Avec la participation de
France télévisions

2023

Note d'intention d'Eric Guéret 

 

Après avoir réalisé les documentaires Les insoumises pour Canal+ en 2012 et Amour à mort pour France 2 en 2020, d’où me vient la nécessité de réaliser un troisième film sur le thème des violences conjugales ?

Car il s’agit bien d’une nécessité. J’aurais pu laisser la place à bien d’autres sujets qui me tiennent à cœur. L’écologie que j’ai délaissée depuis trop longtemps, ou de nombreux combats sociaux tout aussi importants. Mais non, une fois de plus, je dois me pencher sur ce fléau des violences.

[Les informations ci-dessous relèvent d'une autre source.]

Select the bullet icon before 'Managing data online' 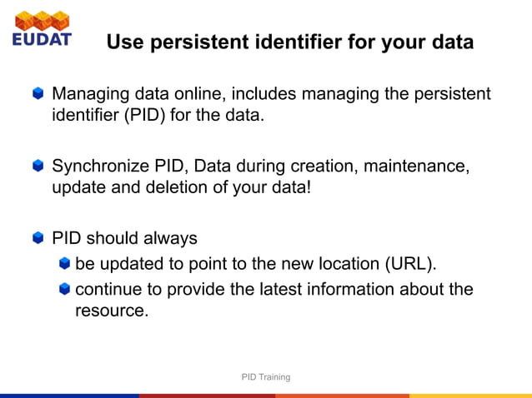tap(38, 94)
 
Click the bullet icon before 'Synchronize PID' tap(38, 167)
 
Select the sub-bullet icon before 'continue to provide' tap(65, 290)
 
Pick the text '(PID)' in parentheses tap(147, 115)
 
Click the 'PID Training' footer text tap(266, 377)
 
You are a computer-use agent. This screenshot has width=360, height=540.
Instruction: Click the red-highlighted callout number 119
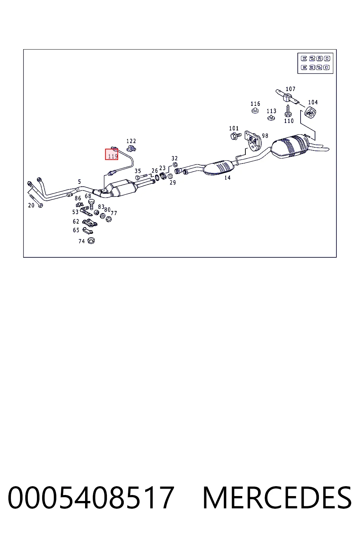pos(112,156)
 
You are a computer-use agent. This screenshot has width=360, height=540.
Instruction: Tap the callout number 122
pos(131,141)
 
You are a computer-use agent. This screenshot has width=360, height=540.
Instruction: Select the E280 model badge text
pos(315,59)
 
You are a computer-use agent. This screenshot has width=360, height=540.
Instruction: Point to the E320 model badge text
pos(315,68)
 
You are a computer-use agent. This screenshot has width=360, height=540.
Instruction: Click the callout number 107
pos(290,89)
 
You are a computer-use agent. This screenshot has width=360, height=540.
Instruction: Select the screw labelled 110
pos(288,111)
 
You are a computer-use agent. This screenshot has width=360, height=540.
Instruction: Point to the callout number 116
pos(255,104)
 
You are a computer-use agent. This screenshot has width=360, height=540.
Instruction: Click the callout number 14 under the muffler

En premier lieu, je pense que ce film est d’une absolue nécessité. Je dis souvent que c’est l’utilité qui motive le choix de mes thèmes. Dans ce cas, plus qu’une utilité, je ressens une nécessité. D’abord parce que les chiffres ne baissent pas. 118 femmes ont été tuées par leur conjoint en 2022. Soit 20 % de plus qu’en 2020. Malgré la libération de la parole, malgré Me Too, malgré les engagements du président de la République et sa grande cause nationale… Rien ne semble changer. Comment pouvons-nous agir face à cela ?

L’espoir fait vivre… mais le désespoir peut tuer. Et pour beaucoup de femmes c’est le cas. Le nombre des féminicides ne compte pas toutes celles qui se sont données la mort face au désespoir de leur situation et au manque d’issues.

Comment pouvons-nous agir ? Comment moi, à mon niveau, avec mes outils qui sont ceux du documentaire, je peux agir ? En continuant à filmer ! Contre le désespoir.

Le lendemain de la diffusion de chacun de mes films, je reçois les chiffres des audiences. Et à chaque fois, je ressens le même vertige. Presque un million de spectateurs pour Amour à mort sur France 2 en seconde partie de soirée. C’est énorme. Le pouvoir de la télévision est immense. Car je sais que ce million de spectateurs comporte de nombreuses femmes victimes de violences et enfermées chez elle. Malheureusement, toutes n’ont pas pu le voir, car souvent privées de liberté elles n’ont pas le pouvoir de la télécommande. Mais sur les 220 000 femmes encore sous emprise actuellement en France, de nombreuses ont dû le voir. Le pouvoir de la télévision est immense, car elle pénètre au cœur des foyers. Elle arrive dans les salons, les chambres, sur les tablettes, les ordinateurs, les téléphones portables. Sans avoir besoin d’autorisation. Gratuitement. Et avec des replays disponibles pendant des mois.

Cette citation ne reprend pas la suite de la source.